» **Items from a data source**
━━━━━━━━━━━━━━━━

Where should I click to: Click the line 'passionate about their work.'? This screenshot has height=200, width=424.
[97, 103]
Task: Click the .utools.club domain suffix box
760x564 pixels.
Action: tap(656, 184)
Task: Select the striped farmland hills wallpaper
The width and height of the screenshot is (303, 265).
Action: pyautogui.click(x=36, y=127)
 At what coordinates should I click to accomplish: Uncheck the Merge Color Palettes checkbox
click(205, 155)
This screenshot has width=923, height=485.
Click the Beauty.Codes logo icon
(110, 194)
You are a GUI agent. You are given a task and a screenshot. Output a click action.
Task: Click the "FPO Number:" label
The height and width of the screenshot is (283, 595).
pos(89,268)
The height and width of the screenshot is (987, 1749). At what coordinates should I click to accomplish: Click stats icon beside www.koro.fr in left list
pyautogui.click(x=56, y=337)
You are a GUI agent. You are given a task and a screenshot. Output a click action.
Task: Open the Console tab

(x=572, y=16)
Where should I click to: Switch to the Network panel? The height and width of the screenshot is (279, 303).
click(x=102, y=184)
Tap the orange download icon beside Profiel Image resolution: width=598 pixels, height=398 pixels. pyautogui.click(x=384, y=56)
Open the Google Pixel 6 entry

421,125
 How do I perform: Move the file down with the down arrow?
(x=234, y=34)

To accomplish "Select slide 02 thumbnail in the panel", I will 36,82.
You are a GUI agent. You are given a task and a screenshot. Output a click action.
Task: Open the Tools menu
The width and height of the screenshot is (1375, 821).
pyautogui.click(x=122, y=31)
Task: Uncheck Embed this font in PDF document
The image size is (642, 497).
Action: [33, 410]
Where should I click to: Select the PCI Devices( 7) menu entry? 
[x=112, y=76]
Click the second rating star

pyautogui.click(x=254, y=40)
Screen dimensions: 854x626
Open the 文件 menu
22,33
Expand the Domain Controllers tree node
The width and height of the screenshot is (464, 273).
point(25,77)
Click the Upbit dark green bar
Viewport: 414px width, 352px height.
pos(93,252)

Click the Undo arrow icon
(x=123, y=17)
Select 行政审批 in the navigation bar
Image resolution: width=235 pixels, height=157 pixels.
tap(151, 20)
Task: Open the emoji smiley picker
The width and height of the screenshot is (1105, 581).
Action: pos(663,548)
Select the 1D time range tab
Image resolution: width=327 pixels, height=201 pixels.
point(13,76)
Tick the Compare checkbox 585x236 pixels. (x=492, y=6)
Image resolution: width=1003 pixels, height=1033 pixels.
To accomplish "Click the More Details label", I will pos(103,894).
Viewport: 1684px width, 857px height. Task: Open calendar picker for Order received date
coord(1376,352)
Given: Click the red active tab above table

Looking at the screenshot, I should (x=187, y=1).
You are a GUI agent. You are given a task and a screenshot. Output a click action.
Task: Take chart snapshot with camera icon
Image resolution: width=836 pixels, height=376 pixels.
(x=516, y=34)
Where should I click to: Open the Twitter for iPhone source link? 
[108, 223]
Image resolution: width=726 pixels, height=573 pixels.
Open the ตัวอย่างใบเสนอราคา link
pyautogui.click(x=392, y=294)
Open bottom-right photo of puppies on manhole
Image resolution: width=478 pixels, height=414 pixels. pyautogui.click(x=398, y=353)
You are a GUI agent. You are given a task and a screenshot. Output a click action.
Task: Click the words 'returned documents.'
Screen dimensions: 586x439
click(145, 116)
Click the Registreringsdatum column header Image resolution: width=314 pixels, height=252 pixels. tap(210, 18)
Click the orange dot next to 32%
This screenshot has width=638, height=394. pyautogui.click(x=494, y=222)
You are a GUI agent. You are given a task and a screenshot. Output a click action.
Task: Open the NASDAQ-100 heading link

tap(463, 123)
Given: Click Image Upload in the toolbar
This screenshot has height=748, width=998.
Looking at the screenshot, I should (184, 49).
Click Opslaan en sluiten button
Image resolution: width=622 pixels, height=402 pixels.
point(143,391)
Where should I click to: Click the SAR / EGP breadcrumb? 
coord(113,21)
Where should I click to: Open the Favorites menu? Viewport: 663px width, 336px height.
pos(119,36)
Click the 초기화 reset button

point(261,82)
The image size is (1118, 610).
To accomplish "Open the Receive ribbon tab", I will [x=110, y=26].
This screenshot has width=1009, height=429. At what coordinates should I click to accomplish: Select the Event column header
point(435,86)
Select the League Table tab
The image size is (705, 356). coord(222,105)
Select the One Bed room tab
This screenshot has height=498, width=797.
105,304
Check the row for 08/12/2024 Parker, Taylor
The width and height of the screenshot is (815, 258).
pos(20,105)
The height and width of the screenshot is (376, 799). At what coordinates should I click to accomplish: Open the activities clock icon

━━━━━━━━━━━━━━━━

» **Brief**
The response must consist solely of the lines from the top of the records through the line holding "Task: Select the", copied word for word.

» **Exercise output**
Where should I click to: Click the line 'passionate about their work.'? This screenshot has height=200, width=424.
[97, 103]
Task: Click the .utools.club domain suffix box
760x564 pixels.
Action: tap(656, 184)
Task: Select the striped farmland hills wallpaper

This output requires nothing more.